WHAT THE EXERCISE ASKS:
Swap "Identify the location of" for "Give the position of" throughout the items below and give all the items back with nothing else altered.

AVAILABLE RECORDS:
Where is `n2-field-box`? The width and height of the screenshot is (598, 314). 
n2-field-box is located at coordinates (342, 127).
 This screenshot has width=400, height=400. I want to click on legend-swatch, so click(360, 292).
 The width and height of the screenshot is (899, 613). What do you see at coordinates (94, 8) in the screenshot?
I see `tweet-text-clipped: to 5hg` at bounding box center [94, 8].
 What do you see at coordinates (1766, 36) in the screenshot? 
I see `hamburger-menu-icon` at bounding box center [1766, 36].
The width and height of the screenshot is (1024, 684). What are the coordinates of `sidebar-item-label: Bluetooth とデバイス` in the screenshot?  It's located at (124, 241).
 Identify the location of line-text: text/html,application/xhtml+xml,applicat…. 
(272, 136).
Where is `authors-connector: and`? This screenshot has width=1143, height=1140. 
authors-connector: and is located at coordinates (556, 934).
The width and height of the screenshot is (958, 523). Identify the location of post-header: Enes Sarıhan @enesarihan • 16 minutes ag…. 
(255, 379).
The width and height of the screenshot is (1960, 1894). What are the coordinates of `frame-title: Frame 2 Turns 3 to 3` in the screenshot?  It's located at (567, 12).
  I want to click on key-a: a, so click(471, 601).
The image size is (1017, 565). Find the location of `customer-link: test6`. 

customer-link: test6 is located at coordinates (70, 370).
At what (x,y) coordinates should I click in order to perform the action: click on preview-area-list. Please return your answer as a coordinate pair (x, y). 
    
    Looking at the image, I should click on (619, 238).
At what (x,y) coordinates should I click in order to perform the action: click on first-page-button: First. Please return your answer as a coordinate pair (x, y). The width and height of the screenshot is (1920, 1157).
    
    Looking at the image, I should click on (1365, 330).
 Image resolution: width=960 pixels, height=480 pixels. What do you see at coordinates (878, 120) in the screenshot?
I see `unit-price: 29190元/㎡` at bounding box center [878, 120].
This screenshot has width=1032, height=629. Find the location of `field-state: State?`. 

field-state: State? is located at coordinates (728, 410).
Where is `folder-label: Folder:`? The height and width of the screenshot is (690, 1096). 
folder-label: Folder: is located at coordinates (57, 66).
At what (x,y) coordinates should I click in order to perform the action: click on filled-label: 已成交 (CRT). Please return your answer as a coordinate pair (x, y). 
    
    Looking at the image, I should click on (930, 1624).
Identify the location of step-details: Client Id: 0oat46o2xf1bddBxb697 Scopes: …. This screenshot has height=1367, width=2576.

TASK ANSWER:
Where is `n2-field-box`? The width and height of the screenshot is (598, 314). 
n2-field-box is located at coordinates (342, 127).
 This screenshot has width=400, height=400. I want to click on legend-swatch, so click(360, 292).
 The width and height of the screenshot is (899, 613). What do you see at coordinates (94, 8) in the screenshot?
I see `tweet-text-clipped: to 5hg` at bounding box center [94, 8].
 What do you see at coordinates (1766, 36) in the screenshot? 
I see `hamburger-menu-icon` at bounding box center [1766, 36].
The width and height of the screenshot is (1024, 684). What are the coordinates of `sidebar-item-label: Bluetooth とデバイス` in the screenshot?  It's located at (124, 241).
 Give the position of line-text: text/html,application/xhtml+xml,applicat…. 
(272, 136).
Where is `authors-connector: and`? This screenshot has width=1143, height=1140. 
authors-connector: and is located at coordinates (556, 934).
The width and height of the screenshot is (958, 523). Give the position of post-header: Enes Sarıhan @enesarihan • 16 minutes ag…. 
(255, 379).
The width and height of the screenshot is (1960, 1894). What are the coordinates of `frame-title: Frame 2 Turns 3 to 3` in the screenshot?  It's located at (567, 12).
  I want to click on key-a: a, so click(471, 601).
The image size is (1017, 565). Find the location of `customer-link: test6`. 

customer-link: test6 is located at coordinates (70, 370).
At what (x,y) coordinates should I click in order to perform the action: click on preview-area-list. Please return your answer as a coordinate pair (x, y). 
    
    Looking at the image, I should click on (619, 238).
At what (x,y) coordinates should I click in order to perform the action: click on first-page-button: First. Please return your answer as a coordinate pair (x, y). The width and height of the screenshot is (1920, 1157).
    
    Looking at the image, I should click on (1365, 330).
 Image resolution: width=960 pixels, height=480 pixels. What do you see at coordinates (878, 120) in the screenshot?
I see `unit-price: 29190元/㎡` at bounding box center [878, 120].
This screenshot has width=1032, height=629. Find the location of `field-state: State?`. 

field-state: State? is located at coordinates (728, 410).
Where is `folder-label: Folder:`? The height and width of the screenshot is (690, 1096). 
folder-label: Folder: is located at coordinates (57, 66).
At what (x,y) coordinates should I click in order to perform the action: click on filled-label: 已成交 (CRT). Please return your answer as a coordinate pair (x, y). 
    
    Looking at the image, I should click on (930, 1624).
Give the position of step-details: Client Id: 0oat46o2xf1bddBxb697 Scopes: …. This screenshot has height=1367, width=2576.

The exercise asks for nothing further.